HOW TO COMPLETE THIS TASK >>
Answer these from the text about the first Communist ministry below.
1. In which year and at which session did the Indian National Congress pass the resolution whose promises it failed to carry out?
2. In which two spheres could the state government push forward within its Constitutional limits?
3. Before Kerala, which other state had carried out fairly successful land reforms, and under whom?

READING TEXT >>

* * *

The first Communist ministry had its task clearly cut out, namely, to carry forward decisively the democratic revolution which the Indian National Congress, notwithstanding the promises made in its 1931 Resolution at the Karachi session, had shown itself incapable of doing. Historical experience confirms that wherever the bourgeoisie appears late on the historical scene, it invariably compromises with feudalism instead of dealing those heavy blows against it, which it had done earlier in its career. It is the working class and its political formation, therefore, upon which the task of carrying forward the democratic revolution devolves in these circumstances. Post-independence India had been no exception to this. Hence, when the Communist government came to power in the state, its task was clear; but it was constrained by the Constitutional limits within which state governments have to function.

The two spheres, where the state government could push forward, given its Constitutional limits, related to agrarian and social issues. The Congress had of course brought in land reforms in the states it ruled, in the form of tenancy reforms and land ceilings, but these, as several studies show, had not succeeded in breaking landlordism. At the most, some rich tenants had succeeded in getting ownership rights, but the old landlords could continue, provided they used concealed, and hence insecure, tenancy, or took to capitalist farming with wage labour. Landlordism therefore continued, but the position of the petty tenants, far from getting better, actually worsened: many were evicted or reduced to inferior status as tenants at will. In fact prior to Kerala, the only other state where fairly successful land reforms had been carried out was Jammu and Kashmir under Sheikh Abdullah in the early fifties.

* * *

EXTRACTED RECORDS >>
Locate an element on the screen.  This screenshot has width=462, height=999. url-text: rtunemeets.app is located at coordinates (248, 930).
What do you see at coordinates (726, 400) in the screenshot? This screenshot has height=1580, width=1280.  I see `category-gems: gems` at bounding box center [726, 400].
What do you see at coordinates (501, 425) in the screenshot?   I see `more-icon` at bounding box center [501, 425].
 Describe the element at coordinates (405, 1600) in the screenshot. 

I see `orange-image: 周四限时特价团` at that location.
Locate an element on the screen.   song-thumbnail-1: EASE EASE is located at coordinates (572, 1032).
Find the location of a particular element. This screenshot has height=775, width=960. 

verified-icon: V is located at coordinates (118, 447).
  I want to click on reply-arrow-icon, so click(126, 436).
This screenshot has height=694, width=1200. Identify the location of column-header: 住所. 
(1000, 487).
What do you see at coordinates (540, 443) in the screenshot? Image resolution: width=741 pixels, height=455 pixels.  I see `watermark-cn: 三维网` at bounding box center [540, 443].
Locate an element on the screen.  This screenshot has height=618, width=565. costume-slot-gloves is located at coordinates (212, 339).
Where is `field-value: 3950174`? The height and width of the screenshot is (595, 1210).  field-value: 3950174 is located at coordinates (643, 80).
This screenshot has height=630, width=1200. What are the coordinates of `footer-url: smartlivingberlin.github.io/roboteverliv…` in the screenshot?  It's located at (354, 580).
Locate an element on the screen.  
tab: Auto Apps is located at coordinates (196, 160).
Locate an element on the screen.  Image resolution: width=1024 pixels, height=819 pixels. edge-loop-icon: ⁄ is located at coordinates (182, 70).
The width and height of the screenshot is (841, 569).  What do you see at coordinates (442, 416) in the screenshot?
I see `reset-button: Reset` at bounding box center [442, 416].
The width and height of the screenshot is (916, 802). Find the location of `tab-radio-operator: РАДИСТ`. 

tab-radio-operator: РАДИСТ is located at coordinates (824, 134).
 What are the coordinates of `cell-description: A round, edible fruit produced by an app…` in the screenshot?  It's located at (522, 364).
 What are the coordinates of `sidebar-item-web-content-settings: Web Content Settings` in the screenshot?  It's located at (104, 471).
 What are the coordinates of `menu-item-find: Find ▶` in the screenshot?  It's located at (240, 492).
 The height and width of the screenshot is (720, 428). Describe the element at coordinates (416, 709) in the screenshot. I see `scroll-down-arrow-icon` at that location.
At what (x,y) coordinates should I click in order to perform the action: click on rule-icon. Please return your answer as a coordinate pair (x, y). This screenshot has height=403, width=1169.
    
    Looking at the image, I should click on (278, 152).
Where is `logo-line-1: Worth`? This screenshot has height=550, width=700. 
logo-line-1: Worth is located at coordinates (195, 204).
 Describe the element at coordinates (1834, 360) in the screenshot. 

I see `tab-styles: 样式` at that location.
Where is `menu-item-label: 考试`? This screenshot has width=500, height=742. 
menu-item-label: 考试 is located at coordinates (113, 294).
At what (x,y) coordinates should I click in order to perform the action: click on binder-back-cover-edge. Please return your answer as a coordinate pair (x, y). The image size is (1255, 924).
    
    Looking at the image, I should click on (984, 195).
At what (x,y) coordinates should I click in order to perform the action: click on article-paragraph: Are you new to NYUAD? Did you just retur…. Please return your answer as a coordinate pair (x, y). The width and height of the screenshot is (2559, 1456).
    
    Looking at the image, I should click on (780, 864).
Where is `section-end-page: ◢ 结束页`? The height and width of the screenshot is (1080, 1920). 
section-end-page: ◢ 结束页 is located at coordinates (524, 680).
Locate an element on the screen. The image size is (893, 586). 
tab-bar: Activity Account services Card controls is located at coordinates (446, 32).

* * *

SOLUTION BELOW >>
1. In 1931, at the Karachi session.
2. Agrarian and social issues.
3. Jammu and Kashmir, under Sheikh Abdullah in the early fifties.